Mais le miracle s'est produit. La France a résisté. Une fois de plus, elle s'est cabrée devant l'injustice. Sa force morale, calme, unanime, est apparue, au lendemain de la victoire, après des pertes épuisantes, aussi grande qu'elle l'avait été après le régime caillautiste, à la veille de la bataille. L'efficacité de cette résistance s'est accrue, au fur et à mesure que croissait la gêne de l'Angleterre, paralysée par ses difficultés irlandaises, par sa politique orientale et par sa crise industrielle.
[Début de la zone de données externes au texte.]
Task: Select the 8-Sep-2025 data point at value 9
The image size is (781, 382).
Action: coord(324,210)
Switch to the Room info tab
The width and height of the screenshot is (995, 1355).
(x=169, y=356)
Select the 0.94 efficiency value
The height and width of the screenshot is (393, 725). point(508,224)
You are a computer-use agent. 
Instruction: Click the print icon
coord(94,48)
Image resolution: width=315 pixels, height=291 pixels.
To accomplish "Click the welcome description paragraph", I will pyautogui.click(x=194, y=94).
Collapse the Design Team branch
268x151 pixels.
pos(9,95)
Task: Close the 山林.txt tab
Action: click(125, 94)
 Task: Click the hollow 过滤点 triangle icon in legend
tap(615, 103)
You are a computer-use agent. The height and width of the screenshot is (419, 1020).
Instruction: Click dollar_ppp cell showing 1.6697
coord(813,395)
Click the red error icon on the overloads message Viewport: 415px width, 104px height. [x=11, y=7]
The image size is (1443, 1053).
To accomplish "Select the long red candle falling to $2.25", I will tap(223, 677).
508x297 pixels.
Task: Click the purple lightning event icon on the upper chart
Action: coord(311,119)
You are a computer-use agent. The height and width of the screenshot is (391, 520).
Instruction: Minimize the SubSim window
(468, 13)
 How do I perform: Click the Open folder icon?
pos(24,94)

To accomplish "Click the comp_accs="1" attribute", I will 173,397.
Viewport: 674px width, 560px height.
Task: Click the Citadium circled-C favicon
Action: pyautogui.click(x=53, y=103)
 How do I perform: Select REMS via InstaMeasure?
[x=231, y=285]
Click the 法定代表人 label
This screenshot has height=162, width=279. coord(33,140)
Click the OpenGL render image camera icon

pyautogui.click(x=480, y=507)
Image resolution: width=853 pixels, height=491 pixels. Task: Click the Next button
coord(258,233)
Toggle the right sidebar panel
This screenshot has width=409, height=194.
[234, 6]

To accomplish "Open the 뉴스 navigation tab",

Le bloc anglo-français se resouda. M. Briand, qui a complété cette œuvre de reconstruction en signant l'accord polonais, en écartant le mirage hongrois et en scellant le rapprochement franco-turc, aurait pu l'achever s'il avait rouvert la porte du Conseil Suprême à la République américaine. Il a considéré que l'appui du cabinet de Bruxelles, dont il avait pu apprécier la loyauté et l'habileté, dans les deux dernières sessions de Paris et de Londres, lui suffirait pour résister au dernier assaut qu'allaient livrer à l'Entente cordiale les radicaux anglais, appuyés, tout comme en juillet 1914, par des financiers de la cité, engagés sur la hausse du mark, parce qu'ils avaient escompté l'acceptation allemande.

M. Briand ne s'est pas trompé. La présence belge a compensé l'absence américaine et l'incertitude italienne.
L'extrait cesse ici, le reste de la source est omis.